Belge Alıntısı.

%%

Sudan’da Ömer el-Beşir’in devrilmesi sonrası iktidarı paylaşan askerler ve siviller arasında patlak veren anlaşmazlık sokağa yansımaya başladı.
Her iki tarafın destekçileri meydanları doldurarak karşı tarafı suçluyor.
Başbakan Abdullah Hamduk’un ve hükümet üyelerinden bazılarının desteklediği sivil yönetim yanlısı göstericiler “devrim yolculuğunu tamamlayacaklarını” söyleyerek yönetimin bir an evvel sivil hükümete devredilmesini istiyor.
Hükümetin sivil kanadını suçlayan askerler ise yönetimi bırakmamakta kararlı.
Sudan halkının adeta ikiye bölündüğü bir ortamda askerlerin arkasında da belirli bir halk desteğinin olduğu inkar edilemez.
Özgürlük ve Değişim Güçleri (ÖDG) önceki gün Sudan Haber Ajansı (SUNA) binasında basın toplantısı için hazırlanırken asker yanlısı bir grup sivil binaya baskın düzenledi ve basın toplantısı iptal edildi.
ÖDG liderlerinden Yasir Arman, baskının devrik rejim kalıntılarının ve devrimin ilkelerine karşı olanların işi olduğunu öne sürdü.
Sudan’da neler olup bittiğini anlamak için öncelikle bazı gerçekleri hatırlamakta yarar var.
Birincisi, görevi bırakması için geniş katılımlı protesto gösterileri düzenlense de Ömer el-Beşir devrimle değil askeri darbeyle devrildi.
Darbecilerle birlikte hükümet kuran siviller askerden darbeyle ele geçirilen yönetimin kendilerine teslim edilmesini istiyor.
Oysa darbe “Ömer el-Beşir kurban edilerek askeri vesayetin korunması” için yapılmıştı.
Kısacası darbeyle işbaşına gelen hükümetin sivil kanadı darbenin amacına tamamen aykırı bir talepte bulunuyor.

%%

Sağlanan Veriler.
%%

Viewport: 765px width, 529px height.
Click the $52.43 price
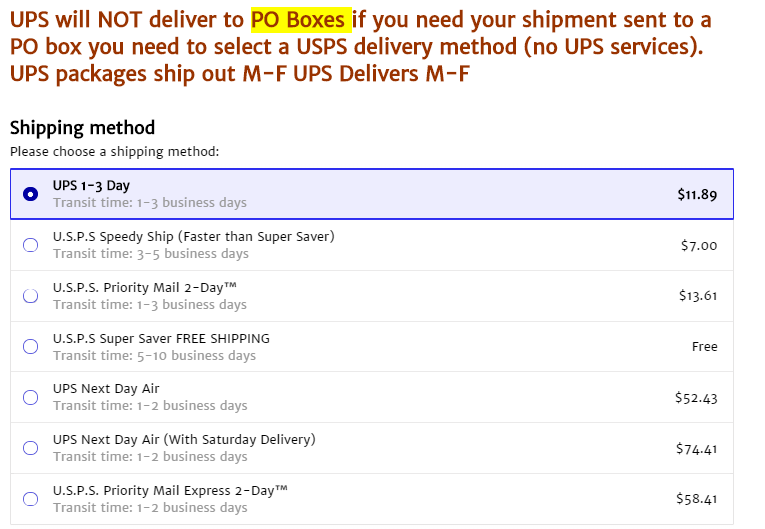point(696,397)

%%

Yapılacak İşlemler.
1: Belge alıntısında “Hükümetin sivil kanadını” ifadesinden “hatırlamakta yarar var.” ifadesine kadar olan bölümü kelimesi kelimesine aktarın.
2: Belge alıntısında adı geçen bütün kişileri sıralayın.
3: Belge alıntısına göre hükümetin sivil kanadının talebi neden darbenin amacına aykırıdır? Bir ile üç cümle arasında açıklayın.

Yanıtlarınız.
1:
Hükümetin sivil kanadını suçlayan askerler ise yönetimi bırakmamakta kararlı.
Sudan halkının adeta ikiye bölündüğü bir ortamda askerlerin arkasında da belirli bir halk desteğinin olduğu inkar edilemez.
Özgürlük ve Değişim Güçleri (ÖDG) önceki gün Sudan Haber Ajansı (SUNA) binasında basın toplantısı için hazırlanırken asker yanlısı bir grup sivil binaya baskın düzenledi ve basın toplantısı iptal edildi.
ÖDG liderlerinden Yasir Arman, baskının devrik rejim kalıntılarının ve devrimin ilkelerine karşı olanların işi olduğunu öne sürdü.
Sudan’da neler olup bittiğini anlamak için öncelikle bazı gerçekleri hatırlamakta yarar var.

2: Ömer el-Beşir, Abdullah Hamduk, Yasir Arman

3: Sivil kanat, darbeyle ele geçirilen yönetimin kendilerine teslim edilmesini istemektedir. Oysa darbe, Ömer el-Beşir kurban edilerek askeri vesayetin korunması için yapılmıştır; bu nedenle talep darbenin amacıyla çelişmektedir.